— Begin Records shown —

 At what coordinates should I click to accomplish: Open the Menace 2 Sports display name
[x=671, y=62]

— End Records shown —
— Begin Records shown —

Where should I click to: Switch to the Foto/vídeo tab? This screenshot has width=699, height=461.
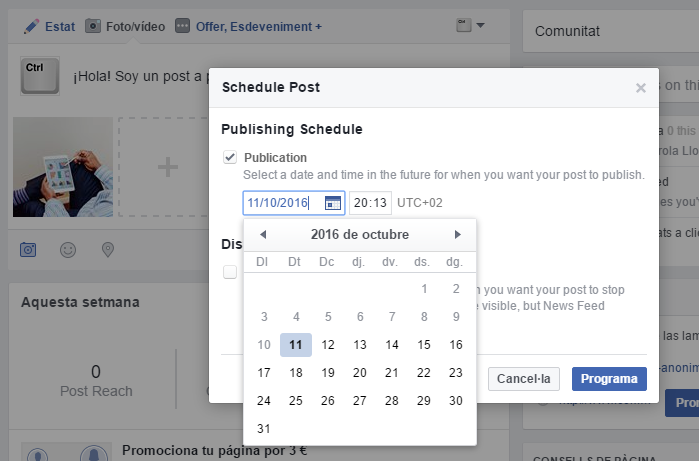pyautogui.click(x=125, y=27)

— End Records shown —
— Begin Records shown —

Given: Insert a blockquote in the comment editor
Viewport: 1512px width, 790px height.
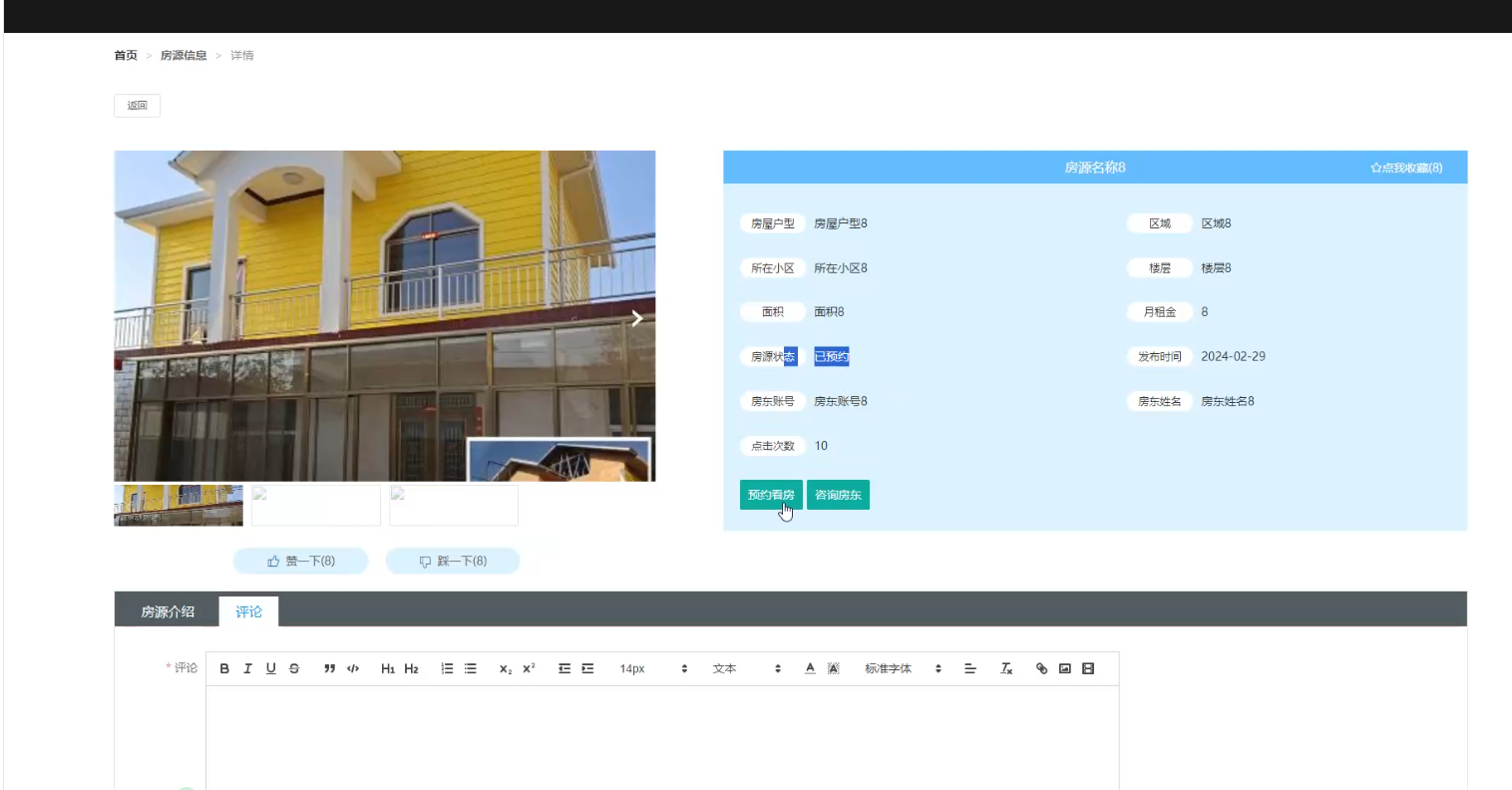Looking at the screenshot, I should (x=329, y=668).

— End Records shown —

Reproduce the listing word for word, from the line with "At what coordinates" up to and including the line with "[x=671, y=62]".

 At what coordinates should I click to accomplish: Open the Menace 2 Sports display name
[x=671, y=62]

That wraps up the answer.